What About the Oil?
In the lead up to the invasion of Iraq, some critics of the Bush administration said the real reason for the invasion would be to get American hands on Iraqi oil, the second largest reserve in the world. Administration officials, particularly Dick Cheney, claimed that after the invasion, Iraqi oil revenues would be substantial. Figures they provided to Congress estimated the War cost at $100 billion and the oil revenue in the first couple years to be $50-100 billion, with a tacit implication that the oil revenue might eventually pay the US back for the financial cost of the invasion.
So far the invasion and occupation have cost the American taxpayers over $215 billion with much more expense to come even if some troop withdrawals eventually start. As I pointed out here last year in “Is Iraqi Oil Paying for the War?”, only $8 billion oil revenue was received in 2003, with $15 billion projected for 2004. So what has been happening with the Iraqi oil revenue and what does the future seem to hold?
As the Christian Aid organization reported last year in its paper, “Fuelling Suspicion: the coalition and Iraq’s oil billions”, the US dominated Coalition Provisional Authority stalled and failed to cooperate with UN investigators seeking an accounting for the Iraq oil revenues. The CPA failed in its supervision of the oil program and then abruptly turned over authority to the interim Iraqi government, without an accurate accounting, and the CPA went out of existence before it could be finally called to task by the UN.

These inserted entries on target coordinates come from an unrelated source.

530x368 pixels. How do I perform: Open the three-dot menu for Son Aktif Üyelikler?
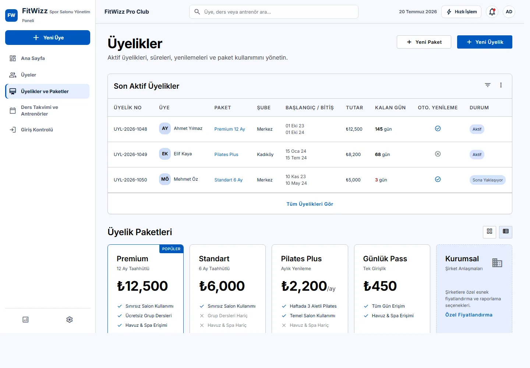click(x=501, y=85)
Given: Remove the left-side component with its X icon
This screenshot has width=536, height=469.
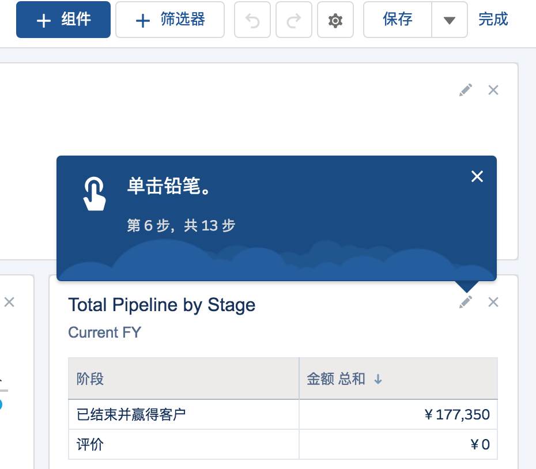Looking at the screenshot, I should coord(9,302).
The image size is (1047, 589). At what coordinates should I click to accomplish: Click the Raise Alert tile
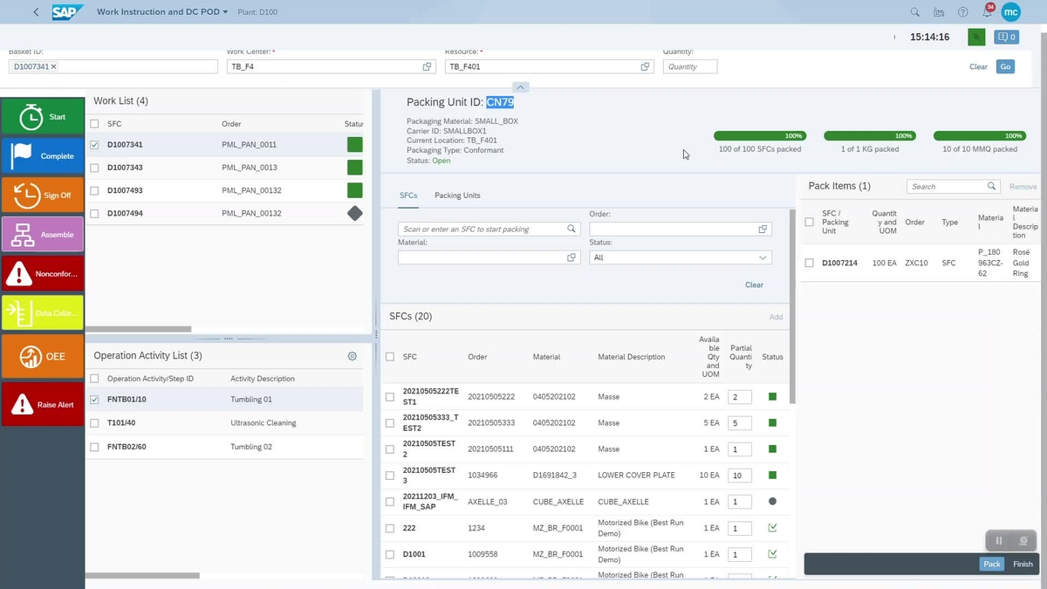point(43,405)
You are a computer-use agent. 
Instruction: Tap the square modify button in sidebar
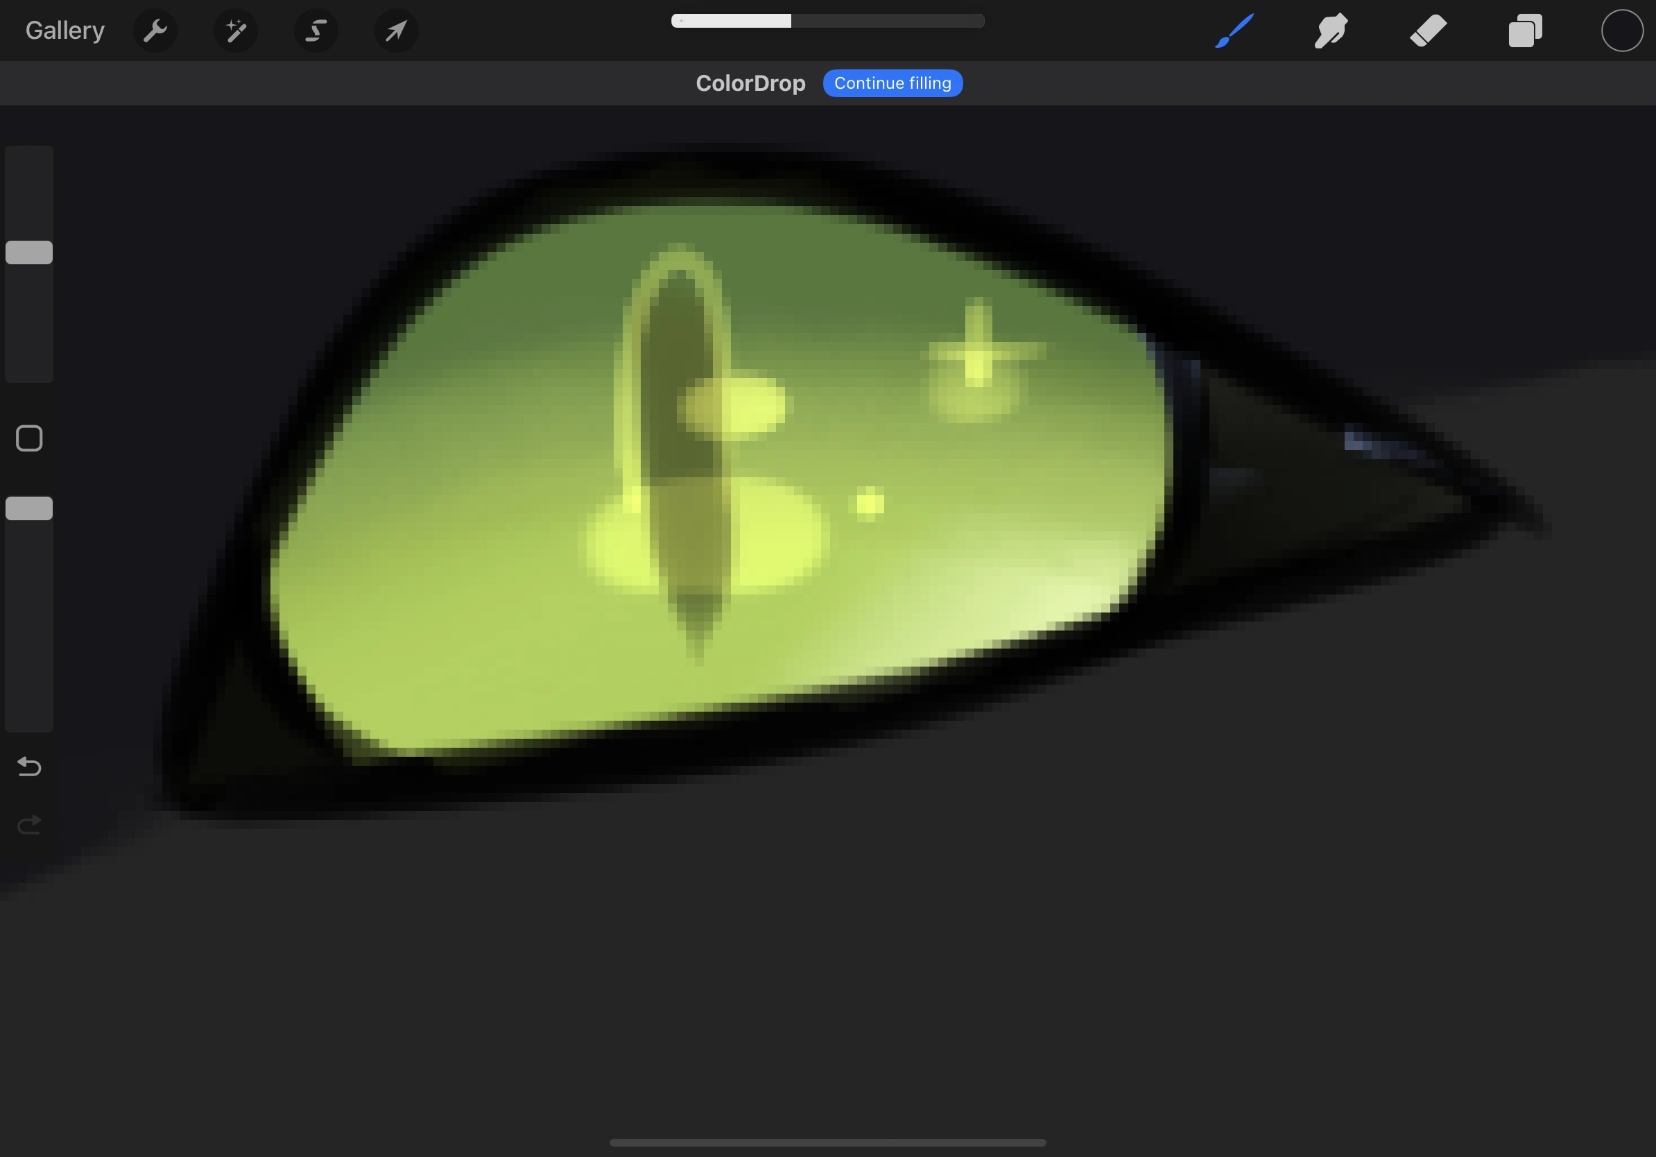point(29,439)
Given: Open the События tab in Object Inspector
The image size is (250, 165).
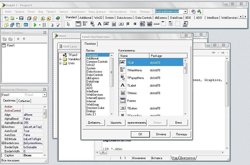Looking at the screenshot, I should point(24,101).
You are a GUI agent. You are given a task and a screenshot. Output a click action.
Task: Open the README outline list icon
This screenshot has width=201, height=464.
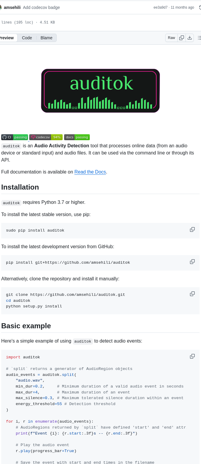199,38
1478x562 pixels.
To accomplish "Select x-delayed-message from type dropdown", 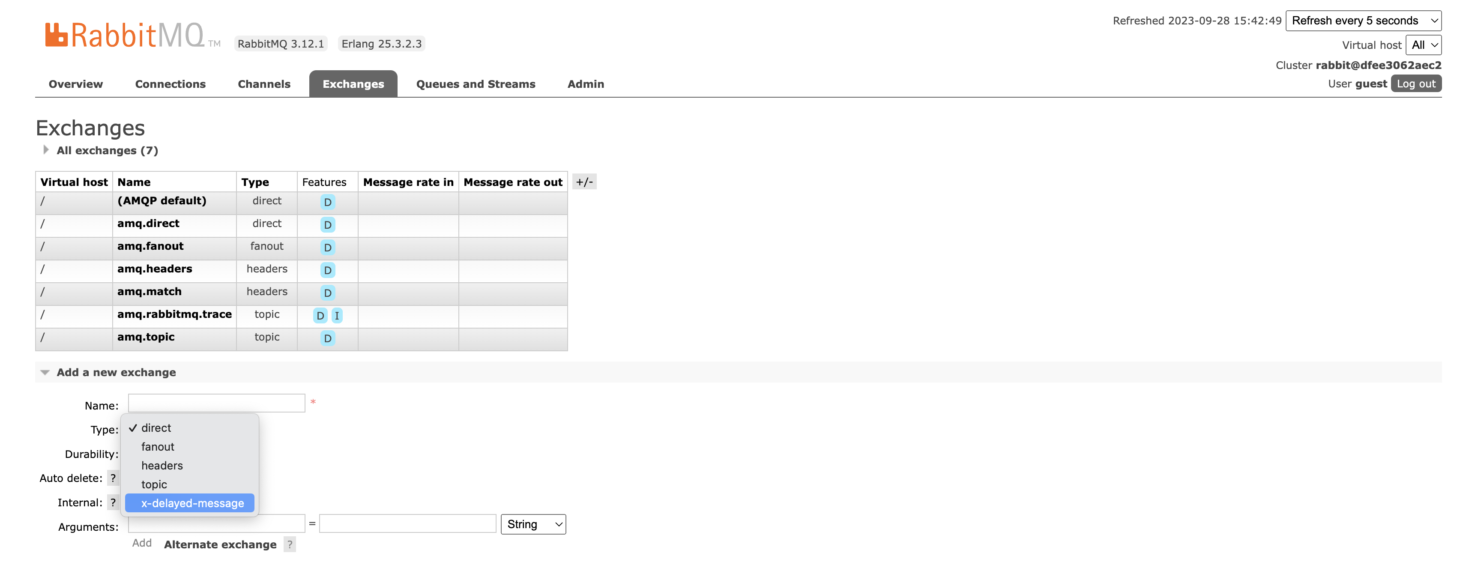I will (x=192, y=502).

This past July, the Christian Science Monitor published “Why Iraqi oil money hasn’t fueled rebuilding”, pointing out that in addition to sabotage by the insurgents, the oil revenue has been depleted by smuggling and theft.
In a mini-history, “Oil in Iraq”, the Global Policy Forum explains that US and UK oil companies were excluded from Iraq in 1972, when the oil fields were nationalized, and they have been trying to get back into play ever since. In the last years of the Saddam regime, oil companies from other nations made deals for Iraqi oil, but the UN sanctions, pushed primarily by the US and UK, kept those deals from going into effect. Following the invasion of Iraq, the new Iraqi Constitution, substantially influenced by the US, includes a provision guaranteeing that foreign companies will be players in the Iraq oil deals, and once the new Iraq elections take place, contracts will be awarded. Imagine how much money oil companies are using to buy influence over who gets elected, in spite of the fact the Iraqi people understandably favor keeping the oil fields nationalized.
There were no WMDs. There was no Al Quaeda connection. Saddam was overthrown and perhaps another flavor of democracy in Iraq will be added to the world collection. But the one reason for the invasion that has survived through it all is that the US and UK oil companies now have the inside track on beating the Iraqi people out of a fair deal on the Iraqi oil [see the just published “Crude Designs: the Rip-off of Iraq’s Oil Wealth”], which they can then turn around and gouge us for at the gas pump.